[Data records]
○ ○ ○ ○

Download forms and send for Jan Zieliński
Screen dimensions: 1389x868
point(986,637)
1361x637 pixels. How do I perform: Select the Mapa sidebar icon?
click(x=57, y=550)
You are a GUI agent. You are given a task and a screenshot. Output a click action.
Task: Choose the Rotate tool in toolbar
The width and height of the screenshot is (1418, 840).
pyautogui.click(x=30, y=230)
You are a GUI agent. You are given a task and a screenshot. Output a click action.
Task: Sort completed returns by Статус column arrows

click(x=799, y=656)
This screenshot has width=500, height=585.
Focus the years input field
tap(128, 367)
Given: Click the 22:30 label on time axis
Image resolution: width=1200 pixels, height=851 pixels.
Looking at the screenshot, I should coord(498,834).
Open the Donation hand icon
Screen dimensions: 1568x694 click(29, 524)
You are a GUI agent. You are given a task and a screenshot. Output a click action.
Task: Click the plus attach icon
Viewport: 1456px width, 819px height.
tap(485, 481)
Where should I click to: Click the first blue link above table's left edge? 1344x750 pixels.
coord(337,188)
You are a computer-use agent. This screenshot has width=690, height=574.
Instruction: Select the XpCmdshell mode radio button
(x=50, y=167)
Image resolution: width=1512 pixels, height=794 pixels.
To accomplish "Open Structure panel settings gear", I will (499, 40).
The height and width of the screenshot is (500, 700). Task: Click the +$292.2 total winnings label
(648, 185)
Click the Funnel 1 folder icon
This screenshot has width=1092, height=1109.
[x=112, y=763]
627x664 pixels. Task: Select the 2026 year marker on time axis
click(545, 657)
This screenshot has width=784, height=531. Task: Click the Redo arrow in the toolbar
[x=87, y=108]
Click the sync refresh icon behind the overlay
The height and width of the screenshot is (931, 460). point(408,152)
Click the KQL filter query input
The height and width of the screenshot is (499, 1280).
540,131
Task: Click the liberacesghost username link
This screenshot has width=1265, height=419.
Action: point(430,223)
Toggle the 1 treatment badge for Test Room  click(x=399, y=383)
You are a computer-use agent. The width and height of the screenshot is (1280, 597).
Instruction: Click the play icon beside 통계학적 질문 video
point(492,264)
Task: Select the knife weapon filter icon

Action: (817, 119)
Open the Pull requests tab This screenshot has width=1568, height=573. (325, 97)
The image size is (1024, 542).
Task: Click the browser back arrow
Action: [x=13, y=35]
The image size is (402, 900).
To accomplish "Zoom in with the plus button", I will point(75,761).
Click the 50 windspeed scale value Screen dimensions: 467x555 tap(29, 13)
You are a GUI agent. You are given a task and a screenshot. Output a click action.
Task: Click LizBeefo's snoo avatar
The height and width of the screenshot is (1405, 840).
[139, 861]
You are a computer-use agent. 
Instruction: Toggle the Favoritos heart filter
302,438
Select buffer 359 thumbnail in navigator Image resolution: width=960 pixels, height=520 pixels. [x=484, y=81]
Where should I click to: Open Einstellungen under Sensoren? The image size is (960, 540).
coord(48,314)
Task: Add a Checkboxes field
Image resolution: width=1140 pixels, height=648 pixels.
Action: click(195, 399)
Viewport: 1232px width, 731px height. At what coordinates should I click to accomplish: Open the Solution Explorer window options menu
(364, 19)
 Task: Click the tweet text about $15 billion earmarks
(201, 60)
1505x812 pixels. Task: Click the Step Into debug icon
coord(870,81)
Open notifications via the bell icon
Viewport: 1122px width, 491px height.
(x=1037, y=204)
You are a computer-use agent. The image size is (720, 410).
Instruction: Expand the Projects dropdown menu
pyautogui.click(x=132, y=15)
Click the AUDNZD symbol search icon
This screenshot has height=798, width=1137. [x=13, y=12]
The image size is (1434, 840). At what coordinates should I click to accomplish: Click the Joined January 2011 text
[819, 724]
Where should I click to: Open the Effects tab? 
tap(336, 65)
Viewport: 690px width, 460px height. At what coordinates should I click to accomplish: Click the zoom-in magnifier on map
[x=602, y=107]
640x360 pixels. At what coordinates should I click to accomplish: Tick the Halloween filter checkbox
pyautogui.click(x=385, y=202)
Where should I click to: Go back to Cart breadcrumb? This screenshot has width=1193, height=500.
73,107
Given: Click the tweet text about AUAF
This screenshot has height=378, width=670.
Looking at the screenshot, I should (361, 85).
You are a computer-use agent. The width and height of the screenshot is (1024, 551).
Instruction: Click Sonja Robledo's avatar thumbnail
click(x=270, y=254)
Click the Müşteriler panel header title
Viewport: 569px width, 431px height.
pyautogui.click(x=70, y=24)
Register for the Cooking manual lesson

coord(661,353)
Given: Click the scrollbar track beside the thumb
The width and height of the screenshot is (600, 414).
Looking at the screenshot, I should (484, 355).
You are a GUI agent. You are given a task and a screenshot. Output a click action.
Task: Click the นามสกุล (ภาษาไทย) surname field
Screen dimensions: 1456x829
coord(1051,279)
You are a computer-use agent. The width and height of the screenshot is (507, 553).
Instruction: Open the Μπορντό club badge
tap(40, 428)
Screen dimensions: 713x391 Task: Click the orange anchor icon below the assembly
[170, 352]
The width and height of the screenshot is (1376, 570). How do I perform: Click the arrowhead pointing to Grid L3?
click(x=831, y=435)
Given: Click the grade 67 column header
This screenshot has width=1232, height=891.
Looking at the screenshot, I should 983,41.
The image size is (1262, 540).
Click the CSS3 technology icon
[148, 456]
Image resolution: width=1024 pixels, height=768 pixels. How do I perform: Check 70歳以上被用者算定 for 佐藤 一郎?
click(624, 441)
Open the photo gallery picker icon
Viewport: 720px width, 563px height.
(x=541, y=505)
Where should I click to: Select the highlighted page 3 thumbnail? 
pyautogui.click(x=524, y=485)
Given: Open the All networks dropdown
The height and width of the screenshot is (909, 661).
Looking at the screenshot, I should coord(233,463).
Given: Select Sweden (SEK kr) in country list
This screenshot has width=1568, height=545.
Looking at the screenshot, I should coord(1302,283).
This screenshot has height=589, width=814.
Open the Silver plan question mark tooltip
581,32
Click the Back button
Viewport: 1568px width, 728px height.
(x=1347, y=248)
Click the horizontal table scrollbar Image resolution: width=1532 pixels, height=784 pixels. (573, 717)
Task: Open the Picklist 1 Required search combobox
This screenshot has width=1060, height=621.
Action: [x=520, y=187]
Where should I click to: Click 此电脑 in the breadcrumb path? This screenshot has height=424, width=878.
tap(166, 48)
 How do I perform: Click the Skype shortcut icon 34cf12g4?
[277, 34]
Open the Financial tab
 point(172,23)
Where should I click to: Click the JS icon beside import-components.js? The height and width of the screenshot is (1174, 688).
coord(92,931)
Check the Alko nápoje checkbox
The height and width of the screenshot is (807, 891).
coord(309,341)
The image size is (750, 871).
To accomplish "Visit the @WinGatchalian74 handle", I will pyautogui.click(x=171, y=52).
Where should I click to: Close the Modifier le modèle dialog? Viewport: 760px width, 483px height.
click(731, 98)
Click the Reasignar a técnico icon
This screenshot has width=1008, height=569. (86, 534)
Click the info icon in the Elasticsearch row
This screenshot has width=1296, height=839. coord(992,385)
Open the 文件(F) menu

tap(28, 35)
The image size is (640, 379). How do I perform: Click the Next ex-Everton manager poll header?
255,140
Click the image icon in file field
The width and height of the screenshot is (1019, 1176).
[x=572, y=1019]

○ ○ ○ ○

Exercise prompt: Copy out all lines above holding "will".

Solution to the problem:
To accomplish "Open Structure panel settings gear", I will (499, 40).
To accomplish "Zoom in with the plus button", I will point(75,761).
To accomplish "Visit the @WinGatchalian74 handle", I will pyautogui.click(x=171, y=52).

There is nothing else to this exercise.